Opening the examples folder within that module will reveal a list of scripts made by the creating team for various scenarios they see the module being used in. Your mileage may vary depending on the module you’re using and who made it, but generally those produced by Microsoft have useful information. This is where I obtained the example file that my last post, “Installing SQL Server Using Desired State Configuration“, was based on. Again, how much explanation is included within each script is completely up to the discretion of the creator. That’s why it’s important to first watch the videos linked above. Then, whether there is proper documentation or not you can make sense of it yourself.

(Upon further inspection, the examples are sometimes also available on the github site.)

Interrogating Resources

Even when you have an example file that closely matches your needs it’s likely that you will still want to customize it. Many times, the module you are working with will have a resource you need but not an example of it listed in the file. Or you simply want to know what all you can do with the module. As usual, it’s PowerShell to the rescue.

Using PowerShell we can easily find which resources are available to us in a module using Get-DscResource.

After finding a resource that interests us, we can dig further down into its specifics.
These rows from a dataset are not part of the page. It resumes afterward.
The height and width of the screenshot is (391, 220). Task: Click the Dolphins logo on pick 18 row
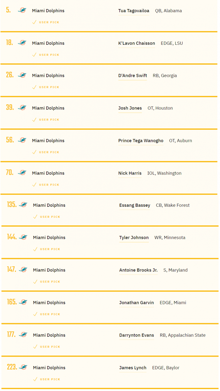(x=22, y=43)
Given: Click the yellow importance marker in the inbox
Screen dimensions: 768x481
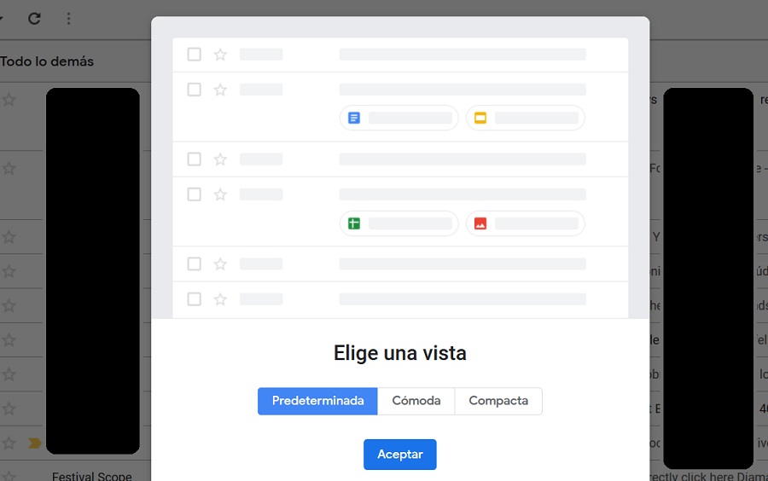Looking at the screenshot, I should 34,443.
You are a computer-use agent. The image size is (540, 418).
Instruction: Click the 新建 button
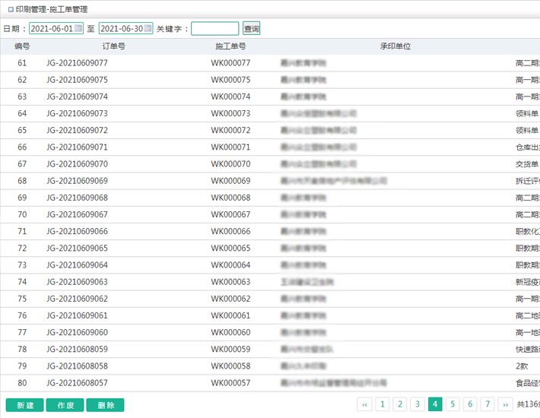[x=24, y=405]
In order to get more than cursory information, it s necessary to expand the properties field.

From this information we can tell which fields are available to us, what their data types are, and which ones are required.
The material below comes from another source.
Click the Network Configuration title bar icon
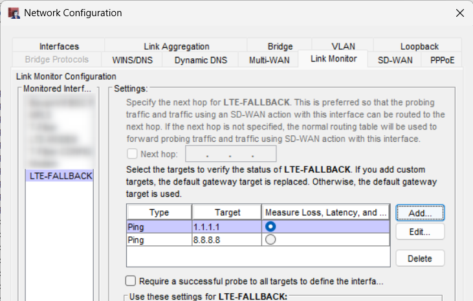[13, 13]
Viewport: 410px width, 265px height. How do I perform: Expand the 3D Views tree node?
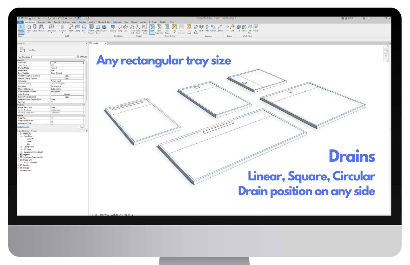[21, 149]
It should also be noted that you can discover these from right within ISE as well. This is the improvised method that I used before discovering the PowerShell cmdlets above. If you type anything within the resource block that it doesn’t recognize, intellisense will automatically suggest the proper fields to use by hovering over the angry red line.

And, if all else fails, in the end resources are just PowerShell scripts. You can go to their folder and open them like any other file (ie C:\Program Files\WindowsPowerShell\Modules\xSQLServer\DSCResources\MSFT_xSQLServerLogin).

Step 3: Be Brave

Armed with all of this knowledge there is but one thing to do, be brave. Start putting some configurations together, make mistakes, then use the lessons learned to make better configurations. This is an exciting technology in which things are rapidly moving and changing. In fact, within days of my last post (and while writing this one) I discovered that xSQLServer had been retired in favor of SqlServerDsc, and I’d had no idea.

So get at it, make your own creations, keep your eyes open daily for changes, and let me know if you have any questions. I look forward to learning with you.